▸ **Short exercise**: Please return the lines of the records verbatim, starting with the line that contains "Task: Click the yellow-roofed" and running through the end of the records, both ends included. Leave the pictures out of your answer.

▸ **Records shown**:
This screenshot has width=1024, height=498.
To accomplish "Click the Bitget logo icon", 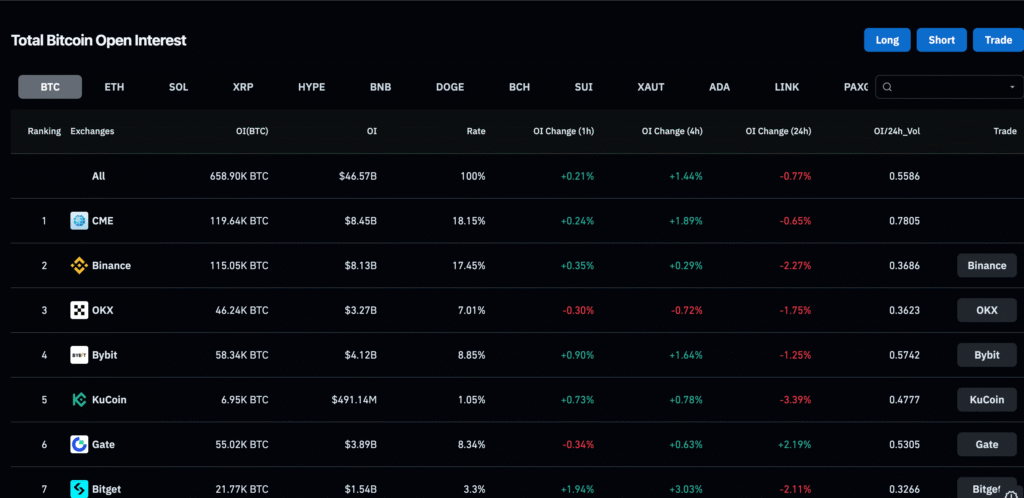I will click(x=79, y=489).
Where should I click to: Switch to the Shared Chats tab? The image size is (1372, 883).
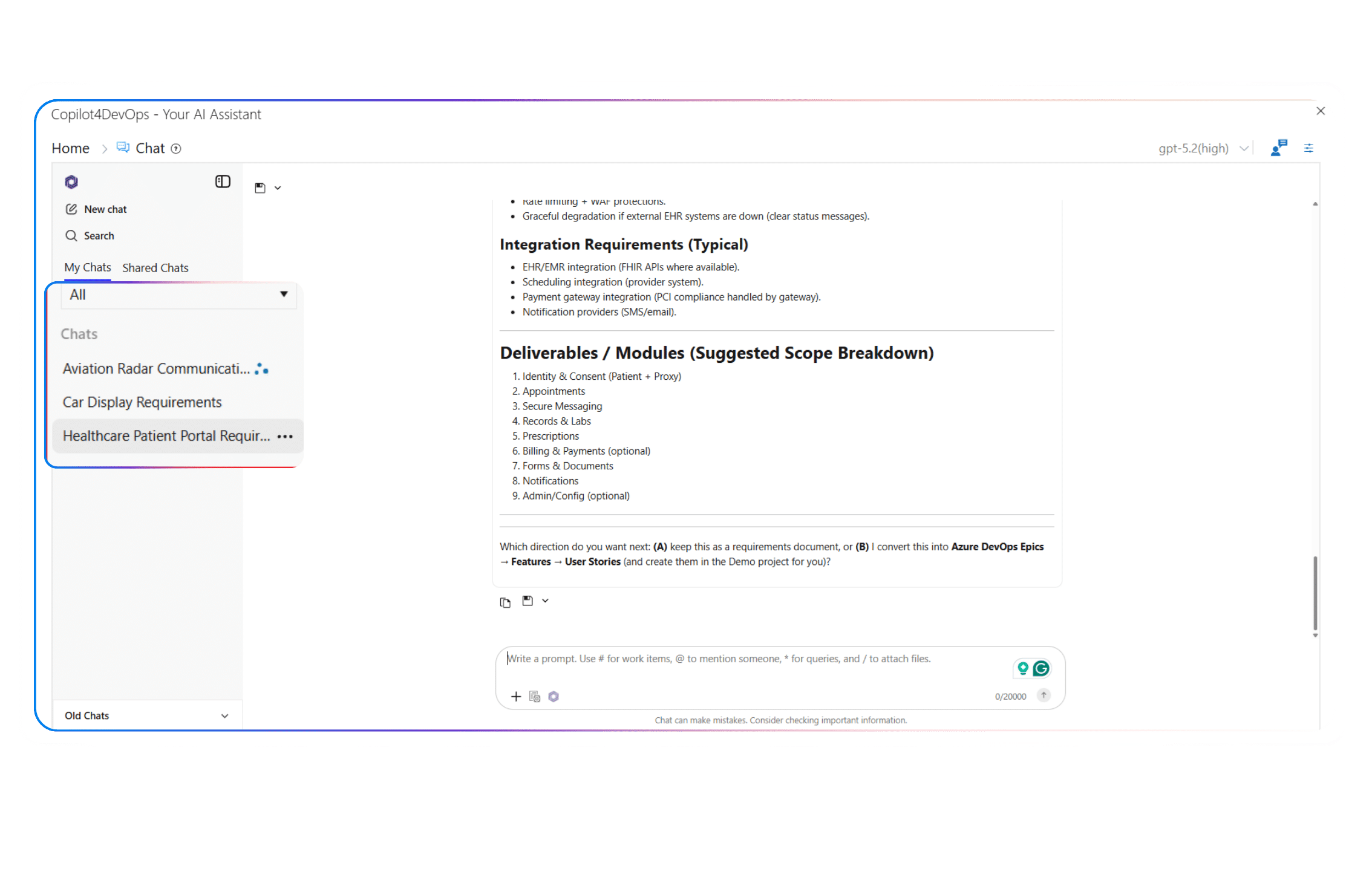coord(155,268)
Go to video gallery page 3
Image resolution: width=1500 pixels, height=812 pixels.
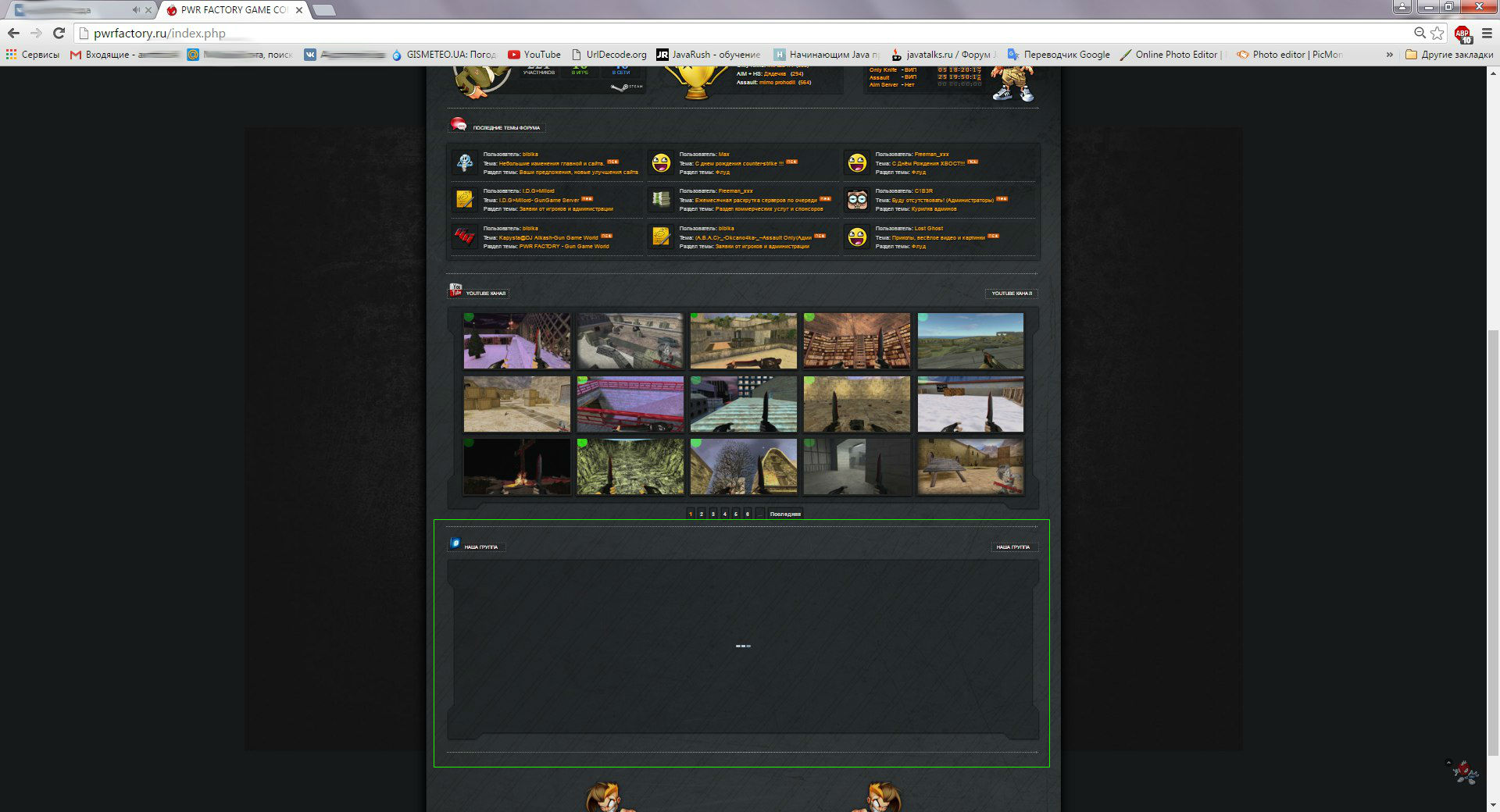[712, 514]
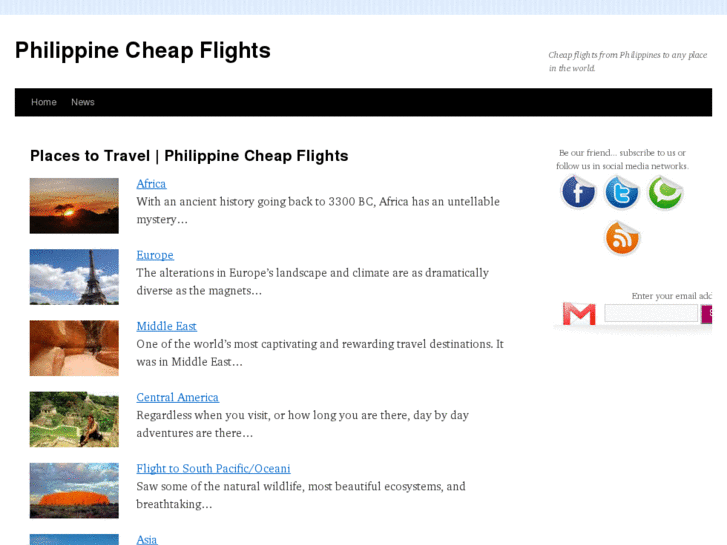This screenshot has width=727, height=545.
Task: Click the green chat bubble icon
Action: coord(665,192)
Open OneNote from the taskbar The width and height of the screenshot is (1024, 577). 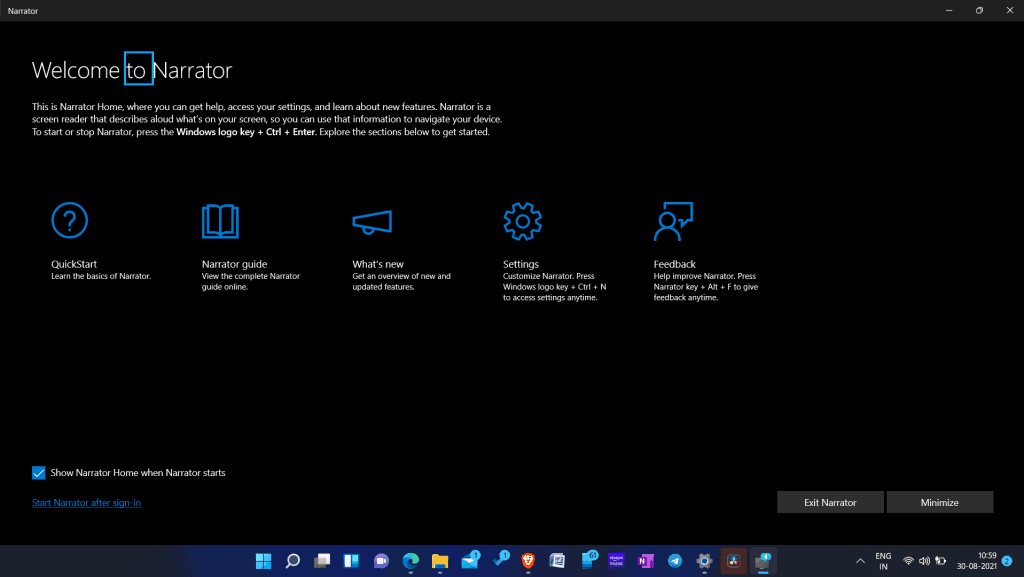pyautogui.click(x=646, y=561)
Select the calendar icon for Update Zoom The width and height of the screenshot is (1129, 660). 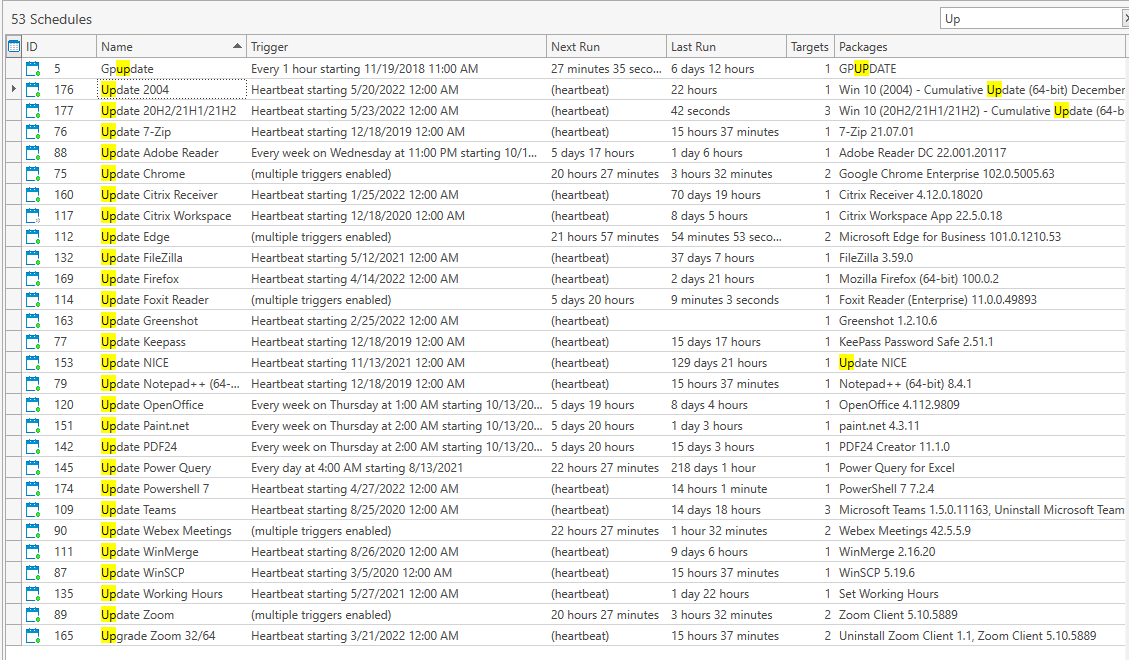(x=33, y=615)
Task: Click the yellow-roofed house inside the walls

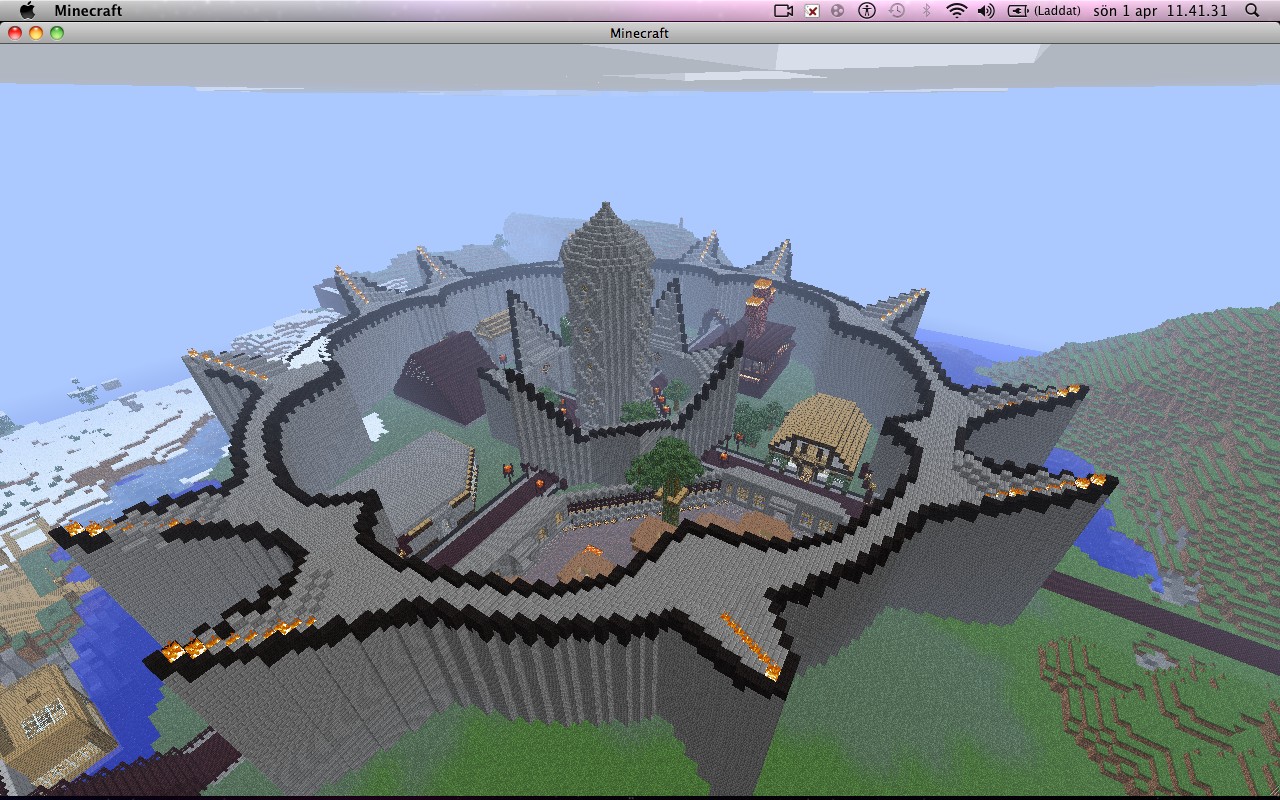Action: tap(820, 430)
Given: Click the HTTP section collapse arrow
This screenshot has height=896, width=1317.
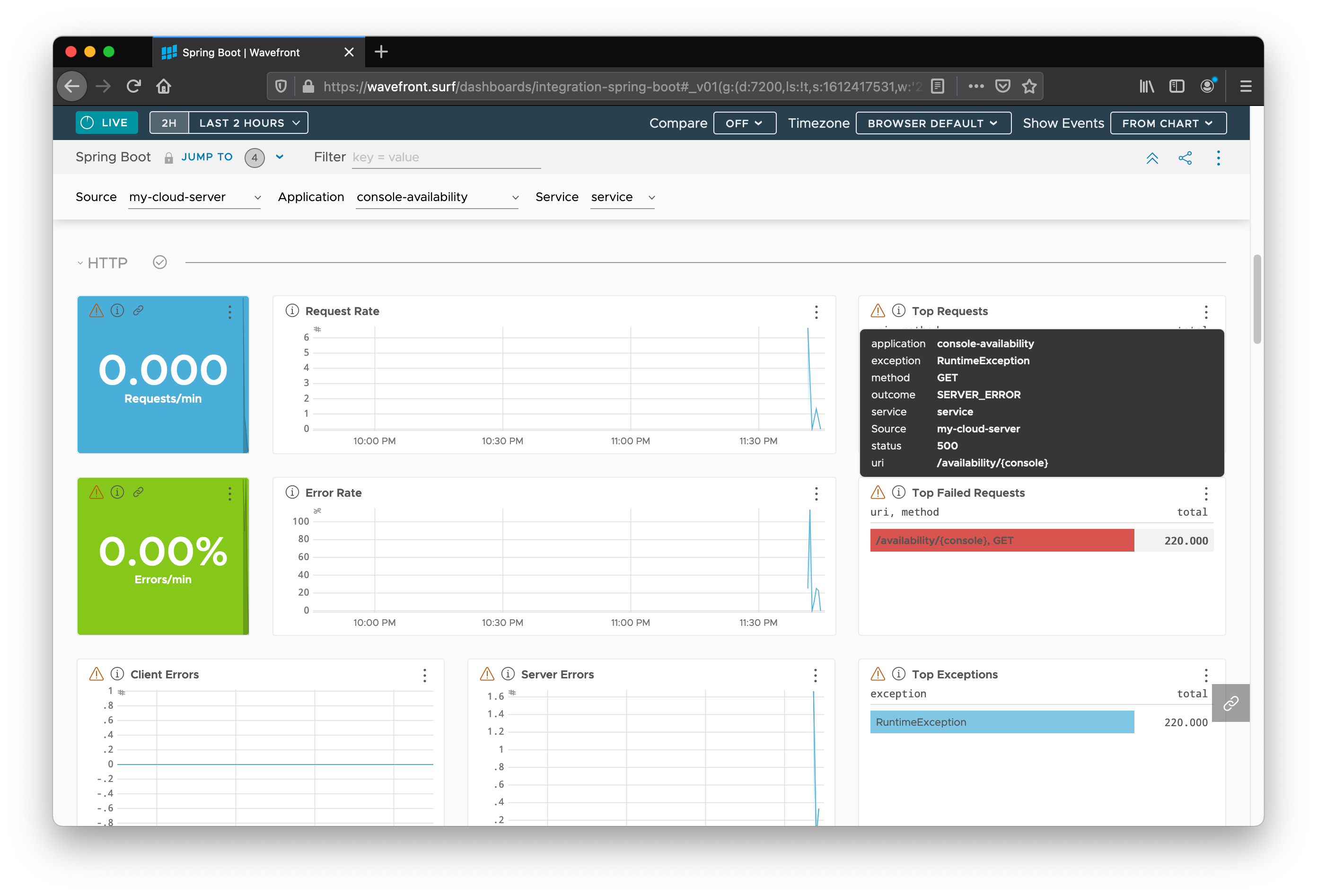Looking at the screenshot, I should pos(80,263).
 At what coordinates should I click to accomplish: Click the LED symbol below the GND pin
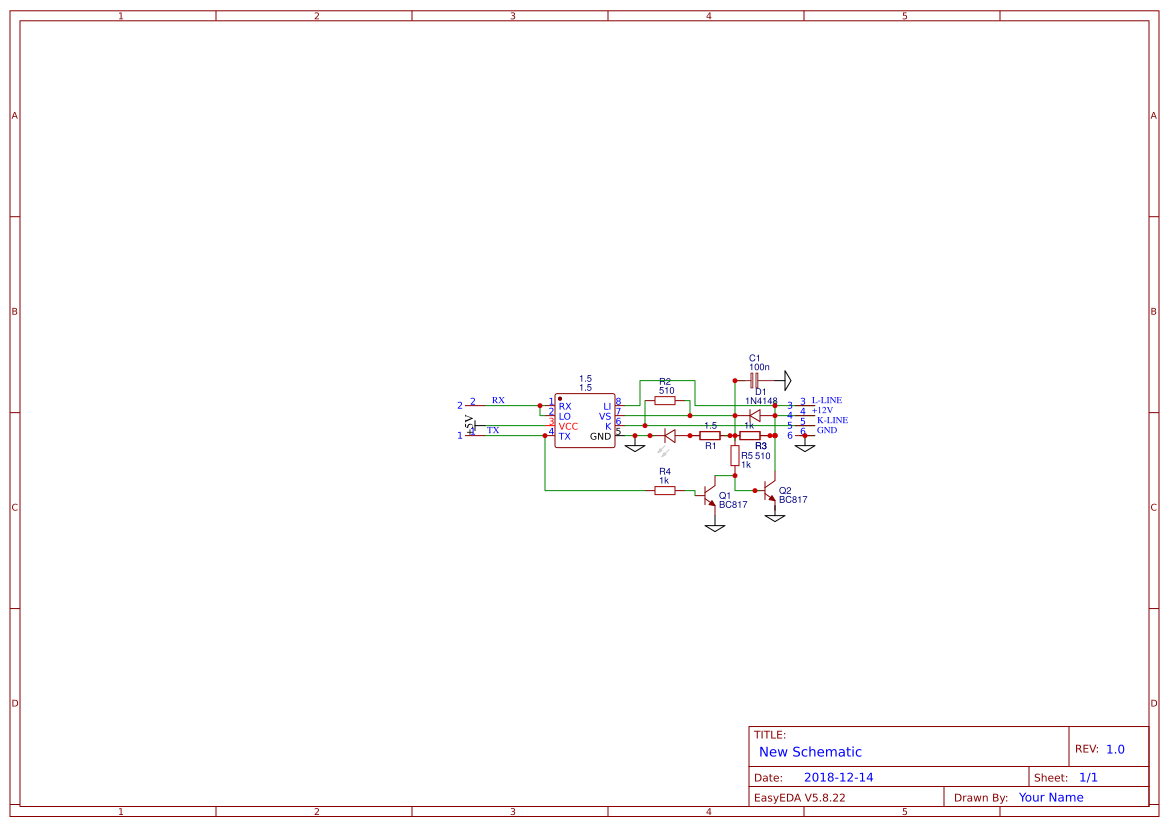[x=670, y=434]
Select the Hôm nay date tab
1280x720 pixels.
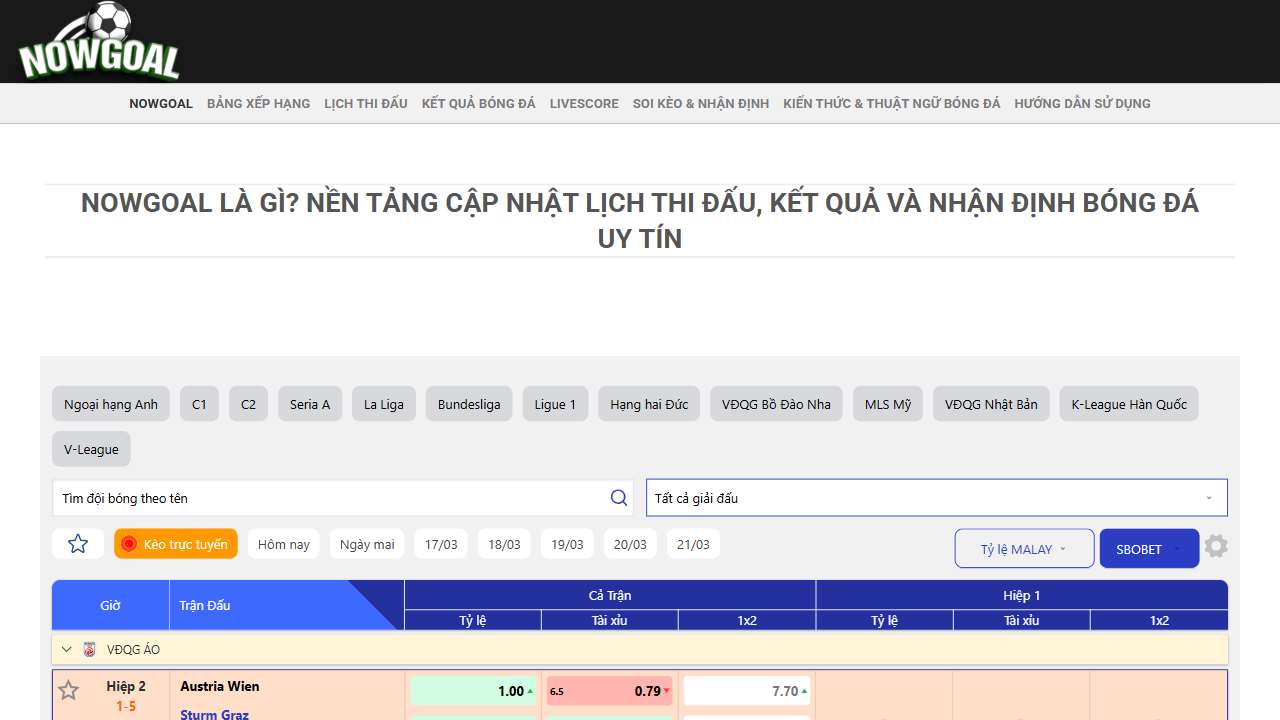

▸ **Response**:
Task: Click the yellow-roofed house inside the walls

Action: tap(820, 430)
Given: Click the HTTP section collapse arrow
This screenshot has height=896, width=1317.
Looking at the screenshot, I should pos(80,263).
 At what coordinates should I click to accomplish: Click the LED symbol below the GND pin
[x=670, y=434]
Select the Hôm nay date tab
1280x720 pixels.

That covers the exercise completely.